WHAT IS EXPECTED: Copy the data from the line with "Screen dimensions: 786x473" through the end of the data, keeping each line's wording intact and shifting every coordinate in the answers by adding 144 to it. Omit the pictures.

RECORD SET:
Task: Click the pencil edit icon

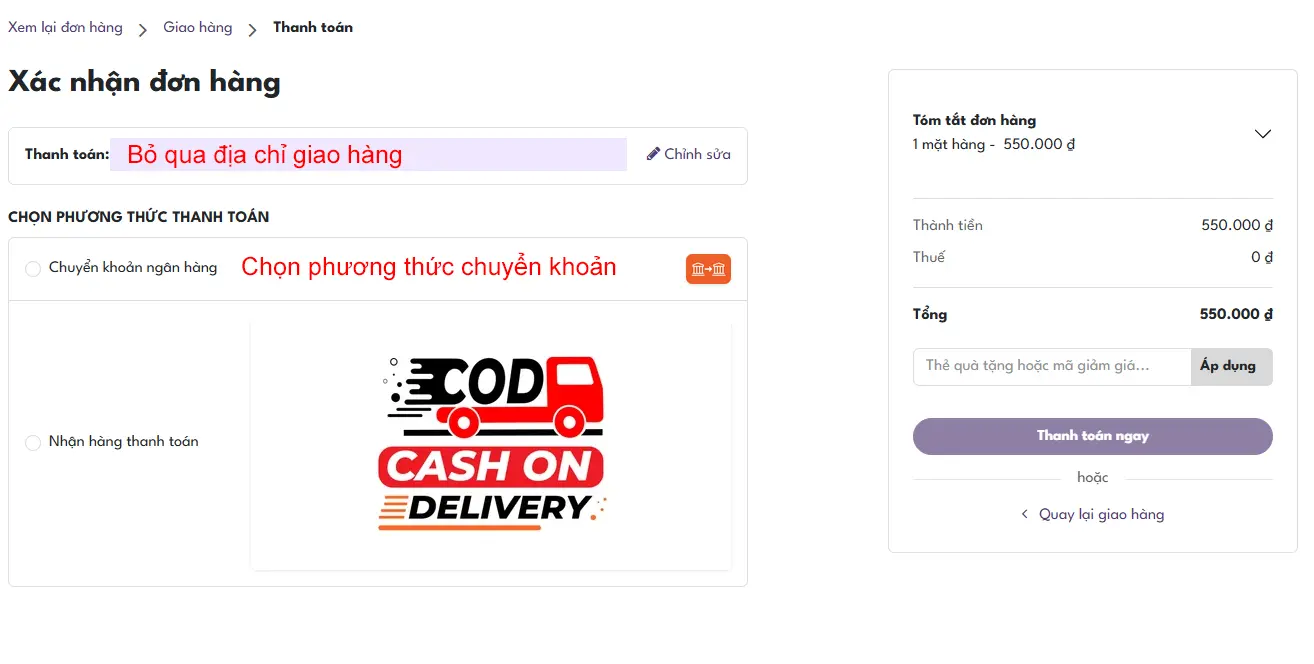Action: pyautogui.click(x=653, y=154)
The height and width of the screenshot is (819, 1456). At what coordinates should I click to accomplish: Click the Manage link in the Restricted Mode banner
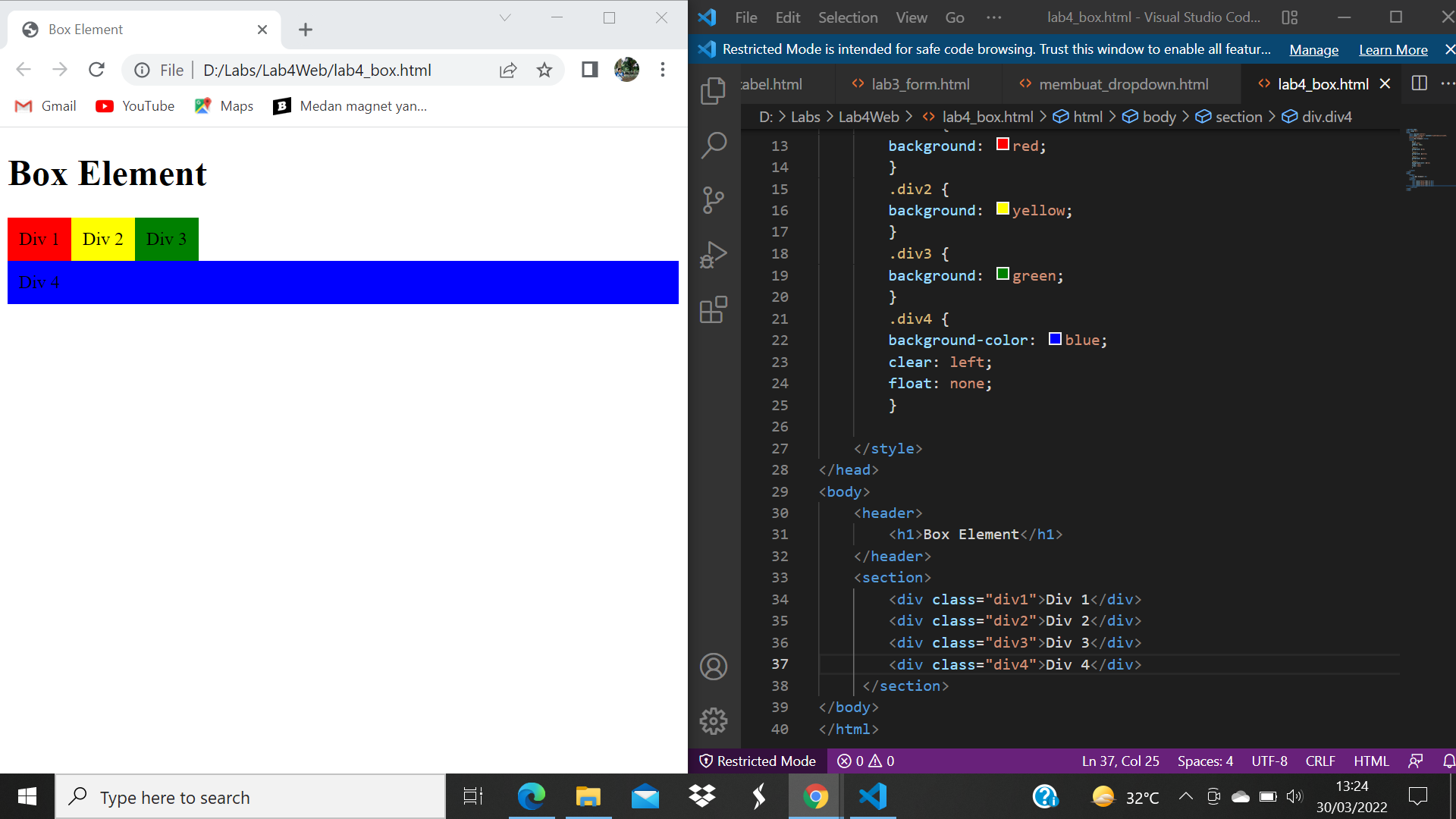pyautogui.click(x=1313, y=49)
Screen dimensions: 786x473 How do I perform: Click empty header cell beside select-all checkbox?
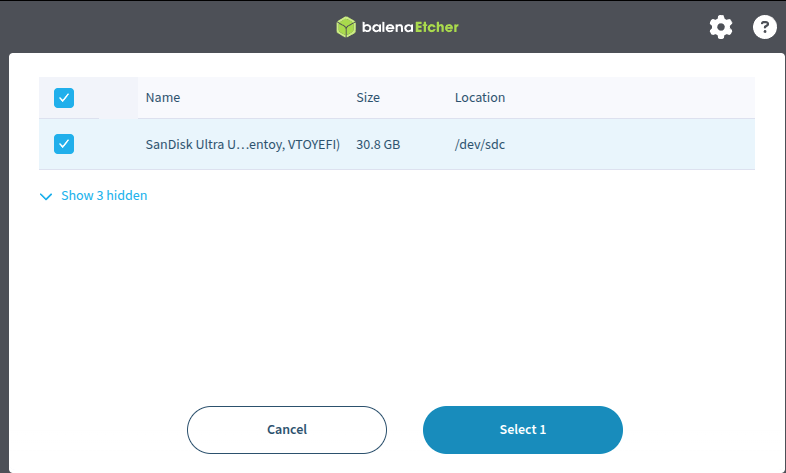pos(118,98)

RESPONSE FOR THIS EXERCISE:
Screen dimensions: 786x473 How do I perform: Click empty header cell beside select-all checkbox?
pos(262,242)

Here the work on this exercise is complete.